#### Seçilmiş metin
-*-

İkisi de kendi örgütsel varlıklarını kutsal buluyor her şeyin ve herkesin onların varlığına hizmet etmesi gerektiğini düşünüyorlar. Sadece düşünmüyor bunu herkese dikte ediyor. Sonuç olarak Erdoğan ve PKK en çok birbirlerine saldırıyor gibi görünse de aynı yöntemleri ve araçları kullanıyor. Birbirine de gittikçe daha fazla benziyor.
Bese Hozat kafesten kaçmış kaplan:
Tabi bu benzeşmeden payını alanlardan biri de PKK’de ki kadınlar. 3 Ağustos günü Bese Hozat’ın Sterk TV’de verdiği röportajda tıpkı bir erkek gibi sağa sola tehditler savurdu.
Kürdistan Bölgesel Yönetimine karşı savaş ilan etmenin gerekçelerini saydı, böyle bir savaşı meşru ve kutsal gördüğünü söyledi. Bizim bildiğimiz Kürt kadınları bir savaş çıkınca araya girip tülbendini iki tarafın arasına atar ve savaş durur. Bese Hozat ise kafesten kaçmış kaplan gibi ortalığa saldırdı. Bese Hozat’ın mimikleri, tehditleri, küstahlığı ile Erdoğan’ın ki aynıydı. Küçük dağları ben yarattım, dünyanın en seçkin, en doğru kadını benim herkes sıraya girsin havası ile erkeklerden daha erkek, daha iktidarcı, daha savaşkan bir hava ile Güney Kürdistan’a attı tuttu Bese Hozat.
Bese Hozat yurtsever değildir
Bese Hozat PKK-KDP savaşırsa “birakujî” yani kardeş kavgası olmaz dedi. Açıkçası Bese Hozat zaten Kürt kimliğini küçümsediği ve geri plandaki bir kimlik olarak görüldüğü için yurtsever tutum takınmasını beklemek olmazdı. Bese Hozat Kemalizm şerbeti içmiş Kürtlüğü küçümseyen biridir. Bese Hozat bir Kürt yurtseveri değildir. Bese Hozat bir parti müridi, Öcalan mürididir. Bese Hozat’a göre PKK Kürdistan’dan daha büyüktür, Abdullah Öcalan tüm Kürt Ulusundan daha önemlidir. Herkes bu iki güce biat etmelidir. Bese Hozat kendini PKK’li görürü, Öcalan’ın müridi olarak görür, kadın görür, Alevi görür, Dersim’li görür ama Kürt olarak görmez.

-*-

#### Kısa alıştırma 1
Bese Hozat ile ilgili metne göre Bese Hozat, 3 Ağustos günkü röportajı hangi kanalda verdi?
#### Kısa alıştırma 2
Bese Hozat ile ilgili metni bıraktığı noktadan devam ettirin.
Bu girdilere ihtiyaç yoktur.

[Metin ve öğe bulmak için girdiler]
-*-

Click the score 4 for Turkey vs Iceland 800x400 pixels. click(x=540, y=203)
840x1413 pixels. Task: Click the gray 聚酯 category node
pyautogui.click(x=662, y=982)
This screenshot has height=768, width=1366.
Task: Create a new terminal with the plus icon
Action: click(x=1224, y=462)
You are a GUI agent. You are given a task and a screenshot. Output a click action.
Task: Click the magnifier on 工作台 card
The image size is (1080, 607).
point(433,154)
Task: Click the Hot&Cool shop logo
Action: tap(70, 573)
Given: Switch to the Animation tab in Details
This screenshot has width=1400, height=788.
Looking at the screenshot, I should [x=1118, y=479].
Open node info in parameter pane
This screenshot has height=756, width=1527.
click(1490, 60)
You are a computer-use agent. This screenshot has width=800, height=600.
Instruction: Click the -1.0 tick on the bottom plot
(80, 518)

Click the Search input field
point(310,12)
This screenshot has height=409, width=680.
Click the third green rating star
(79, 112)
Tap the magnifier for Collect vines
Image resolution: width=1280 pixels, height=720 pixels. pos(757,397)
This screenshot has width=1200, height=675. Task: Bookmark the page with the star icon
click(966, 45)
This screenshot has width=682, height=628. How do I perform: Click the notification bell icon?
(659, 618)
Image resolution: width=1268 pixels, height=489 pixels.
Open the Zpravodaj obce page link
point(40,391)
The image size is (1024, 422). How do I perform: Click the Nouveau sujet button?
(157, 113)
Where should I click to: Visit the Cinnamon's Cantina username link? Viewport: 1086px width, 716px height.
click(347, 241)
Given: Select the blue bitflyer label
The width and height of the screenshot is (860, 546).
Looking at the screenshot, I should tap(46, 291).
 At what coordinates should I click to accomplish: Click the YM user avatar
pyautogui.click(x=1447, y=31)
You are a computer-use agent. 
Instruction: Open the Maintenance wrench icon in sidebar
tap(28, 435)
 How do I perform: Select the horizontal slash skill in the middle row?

-*-

#### Sonuç 1
Sterk TV'de verdi.

#### Sonuç 2
Bese Hozat’ın reel siyasetten de bir haber olduğu görülüyor. Bese Hozat’a göre dünyadaki tüm liderler, devletler, güçler birleşmiş PKK’yi yok etmek istemektedir. Türkiye tüm güçleri PKK’yi imhaya ikna etmeye çalışıyor. Oysaki aynı Bese Hozat 17 Şubat 2014 tarihinde El Cezire’ye verdiği röportajda şunları söyler: “Bize ‘bölücü’ diyenler yanılıyor. Bizim bağımsız Kürdistan stratejimiz yok. Ulus devleti 2000 yılında programımızdan çıkardık. Bu iş sadece Türkiye’ye kalsaydı, çoktan çözerdik. Amerika ve Avrupa, Kürt sorununun çözülmesini istemiyor. Çünkü bölge politikalarını Türkiye üzerinden uyguluyorlar. O yüzden de sürekli bölücülük paranoyası üretiyorlar.”
Bu kadar siyasi kafa karışıklığı ile Kürtlere öncülük etmeye kalkmak olmaz. Ve birde tabi ki Bese Hozat KDP yetkililerine “ yaptığınız ulusal bir suçtur, tarih karşısın da yargılanacaksınız” diyor. Oysaki bir yargılanma olacaksa Bese Hozat yargılanacak. Bese Hozat Kürt halkına büyük zararlar veren, Kürt kentlerinin yıkımına yol açan Hendek çatışmalarının birinci derece Koordinatörüdür.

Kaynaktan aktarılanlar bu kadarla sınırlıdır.